Prazosin: Dosing and Usage Recommendations
Indication-Specific Dosing
PTSD-Associated Nightmares (Primary Indication)
Prazosin is recommended as first-line pharmacologic treatment for PTSD-associated nightmares, starting at 1 mg at bedtime and titrating by 1-2 mg every few days until clinical response is achieved. 1, 2
Dosing algorithm:
- Start: 1 mg at bedtime to minimize first-dose hypotension 1, 2
- Titration: Increase by 1-2 mg every few days based on nightmare frequency and blood pressure tolerance 1, 2
- Target doses vary by population:
- Maximum studied dose: Over 10 mg/day in some trials, with mean doses up to 13.3 mg/day in veterans 1
Monitoring requirements:
- Check blood pressure after initial dose and with each significant increase 2, 3
- Assess nightmare frequency using standardized measures (e.g., CAPS Item #2) 1
- Monitor for orthostatic hypotension, especially in elderly or those on concurrent antihypertensives 1, 2
Hypertension
For hypertension, prazosin should be dosed 2-3 times daily starting at 1 mg per dose, with maintenance doses typically 6-15 mg/day in divided doses. 4
Dosing algorithm per FDA labeling:
- Initial: 1 mg two or three times daily 4
- Maintenance: 6-15 mg/day in divided doses (most common therapeutic range) 4
- Maximum: 20 mg/day typically; rarely up to 40 mg/day in divided doses 4
- With other antihypertensives: Reduce to 1-2 mg three times daily and retitrate 4
Critical caveat: In men with hypertension and cardiac risk factors, doxazosin (a related alpha-blocker) was associated with higher incidence of congestive heart failure compared to other antihypertensives, so alpha-blocker monotherapy should not be assumed to constitute optimal hypertension management 1
Benign Prostatic Hyperplasia (BPH)
Prazosin is NOT recommended for BPH treatment—insufficient data support its use compared to other alpha-blockers. 1
The 2003 AUA guideline explicitly states that "data are insufficient to support a recommendation for the use of prazosin" for LUTS secondary to BPH 1. Instead, alfuzosin, doxazosin, tamsulosin, and terazosin are appropriate options with equal clinical effectiveness 1. While older research from 1990 showed 60-70% of patients benefited from prazosin 1-9 mg/day for BPH 5, this has been superseded by guideline recommendations favoring other alpha-blockers with better evidence 1.
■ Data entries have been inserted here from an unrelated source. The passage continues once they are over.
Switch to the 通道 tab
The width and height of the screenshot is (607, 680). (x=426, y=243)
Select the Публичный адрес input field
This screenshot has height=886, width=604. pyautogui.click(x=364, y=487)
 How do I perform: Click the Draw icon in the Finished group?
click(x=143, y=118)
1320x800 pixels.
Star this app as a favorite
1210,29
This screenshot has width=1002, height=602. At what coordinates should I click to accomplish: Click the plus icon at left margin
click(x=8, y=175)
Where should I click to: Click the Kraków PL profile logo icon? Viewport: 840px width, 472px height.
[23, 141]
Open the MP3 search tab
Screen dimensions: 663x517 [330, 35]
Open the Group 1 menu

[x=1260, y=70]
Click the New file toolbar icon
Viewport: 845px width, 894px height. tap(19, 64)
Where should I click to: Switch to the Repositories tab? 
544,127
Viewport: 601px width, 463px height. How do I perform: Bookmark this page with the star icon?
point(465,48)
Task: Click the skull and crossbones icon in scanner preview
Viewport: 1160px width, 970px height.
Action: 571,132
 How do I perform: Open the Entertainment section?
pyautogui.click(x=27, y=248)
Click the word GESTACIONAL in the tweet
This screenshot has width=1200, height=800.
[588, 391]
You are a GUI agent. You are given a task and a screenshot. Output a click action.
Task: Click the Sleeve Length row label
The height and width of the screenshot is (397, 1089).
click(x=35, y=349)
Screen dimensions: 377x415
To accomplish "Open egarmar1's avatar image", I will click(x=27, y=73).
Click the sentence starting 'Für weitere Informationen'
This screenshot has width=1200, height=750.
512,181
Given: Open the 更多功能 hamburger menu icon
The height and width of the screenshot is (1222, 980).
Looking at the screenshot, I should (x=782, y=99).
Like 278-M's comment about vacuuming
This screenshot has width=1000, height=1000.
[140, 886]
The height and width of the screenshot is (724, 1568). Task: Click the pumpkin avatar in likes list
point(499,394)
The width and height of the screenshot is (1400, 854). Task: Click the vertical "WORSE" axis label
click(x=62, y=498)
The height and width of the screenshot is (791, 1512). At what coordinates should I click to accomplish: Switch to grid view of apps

Critical Drug Interactions and Contraindications
Key interactions to avoid or manage:
- PDE-5 inhibitors (sildenafil, tadalafil, etc.): Can cause additive hypotension; start PDE-5 inhibitor at lowest dose if patient is on prazosin 4
- SSRIs: May diminish prazosin's response in PTSD patients 2, 3
- Other antihypertensives: Require dose reduction of prazosin to 1-2 mg three times daily with retitration 4
Common Side Effects and Management
Most frequent adverse effects:
- Orthostatic hypotension and dizziness: Most common, especially after first dose or dose increases 1, 2, 6
- Ejaculatory dysfunction: Less common than with other alpha-blockers 1
- Nasal congestion, tiredness (asthenia): Mild and transient 1, 6
Important clinical note: Nightmares return to baseline if prazosin is discontinued—this is not a curative treatment 2, 3
Special Populations
Elderly or those on concurrent antihypertensives:
Renal impairment:
- Prazosin is effective and safe in hypertensive patients with renal dysfunction 7
- No deterioration in renal function attributable to prazosin was observed in studies 7
What Prazosin Is NOT For
Do not use prazosin as a general anxiolytic—it is not indicated and will not work for non-trauma anxiety. 3 Prazosin treats nightmare disorder with secondary benefits on PTSD symptoms, not anxiety directly 3. For general anxiety, SSRIs/SNRIs are first-line per American Psychiatric Association guidelines 3.